An inherent advantage of the empirical approach is its ability to account for various constraints and drivers which are embedded in the grid’s operation. The fact that dispatch data contains all the operational constraints (e.g. ramp-rate, start-up duration) and the logistical limitations (e.g. transmissions line capacity, planned or unplanned maintenance), makes it ideal in terms of capturing the details of plant operations. The disadvantage of empirical approach is that it is not ideal to conduct a long-run analyses [96].

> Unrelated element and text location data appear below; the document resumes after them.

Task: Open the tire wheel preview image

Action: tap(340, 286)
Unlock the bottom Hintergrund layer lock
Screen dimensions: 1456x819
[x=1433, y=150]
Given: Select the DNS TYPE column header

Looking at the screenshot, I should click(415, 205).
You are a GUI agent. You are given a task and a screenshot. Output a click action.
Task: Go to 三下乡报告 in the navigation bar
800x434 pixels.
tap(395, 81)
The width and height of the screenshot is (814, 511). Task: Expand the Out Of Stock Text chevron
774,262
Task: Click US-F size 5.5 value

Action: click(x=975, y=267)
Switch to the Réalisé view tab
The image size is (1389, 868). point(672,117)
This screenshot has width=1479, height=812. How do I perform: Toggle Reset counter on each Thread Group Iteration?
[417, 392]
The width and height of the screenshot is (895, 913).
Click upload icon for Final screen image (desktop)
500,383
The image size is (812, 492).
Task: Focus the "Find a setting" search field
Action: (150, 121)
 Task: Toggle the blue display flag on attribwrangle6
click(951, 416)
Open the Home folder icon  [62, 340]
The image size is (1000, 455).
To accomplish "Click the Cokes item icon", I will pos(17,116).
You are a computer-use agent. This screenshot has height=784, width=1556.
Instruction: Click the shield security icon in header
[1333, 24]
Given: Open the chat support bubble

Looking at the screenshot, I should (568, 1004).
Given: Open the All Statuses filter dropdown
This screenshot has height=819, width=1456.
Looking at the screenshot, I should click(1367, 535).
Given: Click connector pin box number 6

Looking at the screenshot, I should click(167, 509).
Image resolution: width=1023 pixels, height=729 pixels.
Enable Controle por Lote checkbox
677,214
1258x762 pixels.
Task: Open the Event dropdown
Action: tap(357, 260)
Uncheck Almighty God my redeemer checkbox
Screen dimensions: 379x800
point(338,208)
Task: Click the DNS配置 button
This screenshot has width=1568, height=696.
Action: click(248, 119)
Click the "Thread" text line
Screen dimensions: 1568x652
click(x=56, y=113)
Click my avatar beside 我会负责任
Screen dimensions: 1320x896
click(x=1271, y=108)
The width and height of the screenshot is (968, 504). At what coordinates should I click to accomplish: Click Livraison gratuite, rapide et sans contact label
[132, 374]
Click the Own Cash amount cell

The long-run analysis of the grid involves some sorts of energy system modelling [92]. In broad terms the estimation of long-run MEFs consists of four steps: to estimate the net demand in the future; to constitute the merit order stack from the available generation portfolio; to determine the marginal generation; to calculate the marginal emissions factor. In addition to the short-run analysis, Hawkes estimated the long-run MEFs of the GB’s grid in [92]. In this paper, he used an optimisation tool to minimise the cost of meeting system’s demand, for a given time in the future. Then, he constructed the merit order based on marginal cost. The marginal generation mix was then identified based on the merit order and the estimated net demand. Finally, he calculated the emissions factors of the marginal generation mix of the GB’s grid in the future. He found that the average long-run MEFs vary between 0.26 and 0.53kgCO2/kWh, for the interval between

2014 and 2024. In addition to this, his analysis estimated that by 2035 the long-run MEF approaches zero.